MS GREENWOOD:  Your Honour, I would submit that it is well within your powers to find that the Crown was under an obligation to discharge its case beyond reasonable doubt and in fact that element had not been discharged beyond a reasonable doubt and that this defendant is entitled to an acquittal on that basis an I would submit it would be an appropriate exercise of your discretion to do so.

HIS HONOUR:  Yes, all right, yes, thank you, Ms Greenwood.  Do you want to make any submissions in relation to the matter, Mr Hungerford-Symes?
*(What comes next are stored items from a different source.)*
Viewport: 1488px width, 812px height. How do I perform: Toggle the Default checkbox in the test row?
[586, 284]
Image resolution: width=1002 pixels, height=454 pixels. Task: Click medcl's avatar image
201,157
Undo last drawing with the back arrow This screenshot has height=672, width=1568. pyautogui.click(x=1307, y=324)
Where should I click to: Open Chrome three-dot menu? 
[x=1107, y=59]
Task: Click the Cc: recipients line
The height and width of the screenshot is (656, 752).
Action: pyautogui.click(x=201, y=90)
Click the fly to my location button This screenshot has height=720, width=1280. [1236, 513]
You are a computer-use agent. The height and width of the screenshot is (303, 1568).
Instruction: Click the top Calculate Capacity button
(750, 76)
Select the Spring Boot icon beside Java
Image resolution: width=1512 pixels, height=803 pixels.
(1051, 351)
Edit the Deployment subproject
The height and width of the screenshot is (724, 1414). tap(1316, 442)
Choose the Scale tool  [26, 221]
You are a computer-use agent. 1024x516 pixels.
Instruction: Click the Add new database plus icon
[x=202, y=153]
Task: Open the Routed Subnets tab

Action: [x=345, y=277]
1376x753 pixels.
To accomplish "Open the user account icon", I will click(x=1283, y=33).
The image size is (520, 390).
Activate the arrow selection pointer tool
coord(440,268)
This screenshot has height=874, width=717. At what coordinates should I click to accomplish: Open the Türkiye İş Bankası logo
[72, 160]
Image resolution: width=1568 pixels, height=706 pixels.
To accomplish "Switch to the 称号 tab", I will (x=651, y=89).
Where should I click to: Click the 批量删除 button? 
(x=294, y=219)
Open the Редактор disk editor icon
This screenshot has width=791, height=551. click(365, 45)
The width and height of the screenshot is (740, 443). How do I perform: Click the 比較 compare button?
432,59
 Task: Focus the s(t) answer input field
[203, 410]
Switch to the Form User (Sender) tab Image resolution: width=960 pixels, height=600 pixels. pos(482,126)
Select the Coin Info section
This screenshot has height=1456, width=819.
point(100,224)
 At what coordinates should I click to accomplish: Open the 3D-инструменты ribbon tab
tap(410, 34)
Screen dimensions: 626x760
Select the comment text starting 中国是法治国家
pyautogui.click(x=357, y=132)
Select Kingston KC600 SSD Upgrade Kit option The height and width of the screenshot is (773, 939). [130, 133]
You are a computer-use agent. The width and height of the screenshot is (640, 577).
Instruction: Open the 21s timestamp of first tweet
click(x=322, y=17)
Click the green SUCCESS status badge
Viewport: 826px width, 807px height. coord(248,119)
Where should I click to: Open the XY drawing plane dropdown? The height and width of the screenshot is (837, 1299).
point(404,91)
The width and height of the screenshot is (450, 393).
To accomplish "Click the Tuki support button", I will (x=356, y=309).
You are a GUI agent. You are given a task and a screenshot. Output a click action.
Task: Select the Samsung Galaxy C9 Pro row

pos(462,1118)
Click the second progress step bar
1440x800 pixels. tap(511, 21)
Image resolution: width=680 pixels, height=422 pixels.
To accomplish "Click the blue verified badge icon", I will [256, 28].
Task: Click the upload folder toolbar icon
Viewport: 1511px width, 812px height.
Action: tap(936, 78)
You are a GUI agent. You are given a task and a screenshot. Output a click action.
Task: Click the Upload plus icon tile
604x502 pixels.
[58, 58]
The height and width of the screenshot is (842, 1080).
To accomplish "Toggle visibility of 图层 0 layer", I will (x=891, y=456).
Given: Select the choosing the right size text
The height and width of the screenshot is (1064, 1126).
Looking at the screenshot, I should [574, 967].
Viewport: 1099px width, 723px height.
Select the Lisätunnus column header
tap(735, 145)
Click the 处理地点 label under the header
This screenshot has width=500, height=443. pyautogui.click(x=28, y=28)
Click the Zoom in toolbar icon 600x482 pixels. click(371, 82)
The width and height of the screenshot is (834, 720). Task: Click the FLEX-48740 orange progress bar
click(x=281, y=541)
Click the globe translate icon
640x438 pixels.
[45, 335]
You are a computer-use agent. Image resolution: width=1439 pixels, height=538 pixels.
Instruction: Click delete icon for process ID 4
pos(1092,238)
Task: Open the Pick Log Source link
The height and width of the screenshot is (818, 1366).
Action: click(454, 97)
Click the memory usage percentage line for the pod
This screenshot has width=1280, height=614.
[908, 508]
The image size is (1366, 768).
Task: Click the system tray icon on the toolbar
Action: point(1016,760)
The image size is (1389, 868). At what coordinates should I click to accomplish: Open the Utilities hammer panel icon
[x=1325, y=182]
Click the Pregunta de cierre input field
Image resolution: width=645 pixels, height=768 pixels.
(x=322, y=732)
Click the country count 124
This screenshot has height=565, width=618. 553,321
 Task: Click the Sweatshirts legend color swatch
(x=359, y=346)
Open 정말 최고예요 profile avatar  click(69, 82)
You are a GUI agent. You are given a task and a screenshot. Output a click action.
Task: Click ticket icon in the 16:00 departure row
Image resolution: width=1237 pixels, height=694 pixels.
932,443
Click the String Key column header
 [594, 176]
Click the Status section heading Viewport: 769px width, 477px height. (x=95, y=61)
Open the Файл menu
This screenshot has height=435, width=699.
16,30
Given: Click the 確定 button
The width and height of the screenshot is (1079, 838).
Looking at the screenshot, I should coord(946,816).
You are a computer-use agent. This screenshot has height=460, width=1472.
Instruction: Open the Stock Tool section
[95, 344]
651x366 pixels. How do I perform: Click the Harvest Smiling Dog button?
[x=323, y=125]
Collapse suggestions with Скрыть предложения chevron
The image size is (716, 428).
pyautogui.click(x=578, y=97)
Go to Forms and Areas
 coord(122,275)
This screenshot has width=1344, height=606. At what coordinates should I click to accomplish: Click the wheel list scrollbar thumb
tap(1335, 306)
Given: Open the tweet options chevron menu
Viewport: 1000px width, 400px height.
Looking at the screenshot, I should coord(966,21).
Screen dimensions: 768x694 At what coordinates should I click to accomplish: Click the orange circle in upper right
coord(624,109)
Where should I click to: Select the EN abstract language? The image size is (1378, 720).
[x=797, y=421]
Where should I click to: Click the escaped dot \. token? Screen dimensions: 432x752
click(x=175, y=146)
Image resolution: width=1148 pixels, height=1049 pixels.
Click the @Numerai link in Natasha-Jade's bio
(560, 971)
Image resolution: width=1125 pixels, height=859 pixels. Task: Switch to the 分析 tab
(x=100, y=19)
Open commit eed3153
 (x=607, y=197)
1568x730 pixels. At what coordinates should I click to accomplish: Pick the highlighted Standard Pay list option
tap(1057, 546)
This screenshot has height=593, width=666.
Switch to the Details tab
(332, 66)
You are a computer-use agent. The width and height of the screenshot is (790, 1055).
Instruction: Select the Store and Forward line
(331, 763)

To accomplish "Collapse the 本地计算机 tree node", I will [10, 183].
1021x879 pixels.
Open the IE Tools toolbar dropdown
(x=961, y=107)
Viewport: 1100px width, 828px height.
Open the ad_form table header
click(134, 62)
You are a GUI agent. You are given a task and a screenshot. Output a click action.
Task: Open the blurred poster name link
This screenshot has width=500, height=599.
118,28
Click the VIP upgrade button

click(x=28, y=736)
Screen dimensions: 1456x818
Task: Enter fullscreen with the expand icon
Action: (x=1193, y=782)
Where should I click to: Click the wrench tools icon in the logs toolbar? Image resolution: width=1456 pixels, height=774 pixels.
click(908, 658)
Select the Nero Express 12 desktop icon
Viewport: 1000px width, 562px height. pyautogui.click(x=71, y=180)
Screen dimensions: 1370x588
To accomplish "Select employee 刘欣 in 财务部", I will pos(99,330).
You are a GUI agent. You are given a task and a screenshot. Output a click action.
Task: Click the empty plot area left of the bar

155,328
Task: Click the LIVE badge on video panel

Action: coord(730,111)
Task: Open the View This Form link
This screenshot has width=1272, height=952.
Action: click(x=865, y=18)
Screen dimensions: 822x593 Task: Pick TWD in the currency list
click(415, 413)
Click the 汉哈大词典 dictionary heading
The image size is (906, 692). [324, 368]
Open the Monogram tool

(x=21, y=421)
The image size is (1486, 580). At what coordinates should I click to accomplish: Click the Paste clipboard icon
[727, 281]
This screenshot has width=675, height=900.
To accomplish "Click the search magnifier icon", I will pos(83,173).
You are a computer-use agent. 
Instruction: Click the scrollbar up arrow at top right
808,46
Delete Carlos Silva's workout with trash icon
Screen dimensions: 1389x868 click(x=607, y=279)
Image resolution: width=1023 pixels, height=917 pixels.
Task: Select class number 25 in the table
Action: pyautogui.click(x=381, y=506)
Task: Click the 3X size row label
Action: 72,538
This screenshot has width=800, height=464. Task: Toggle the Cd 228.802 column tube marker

MR HUNGERFORD-SYMES:  Thank you, your Honour, yes.  My submission is that it ought to go back to the Magistrates Court.  As your Honour alluded to, the Magistrates Court has the advantage of seeing and hearing the witnesses at first instance.  That is the disadvantage that any appeal Court doesn't have.  So, in light of the fact that this further issue needs to be ventilated, I suppose, it should be sent back to the Magistrates Court at first instance.

HIS HONOUR:  Thank you, Mr Hungerford-Symes. 

I have come to the conclusion that there is evidence that needs evaluation having regard to the meaning of the words "wilful exposure" and that in the circumstances the Court in the best position to do that is the Magistrates Court.  I refer the matter back for a rehearing.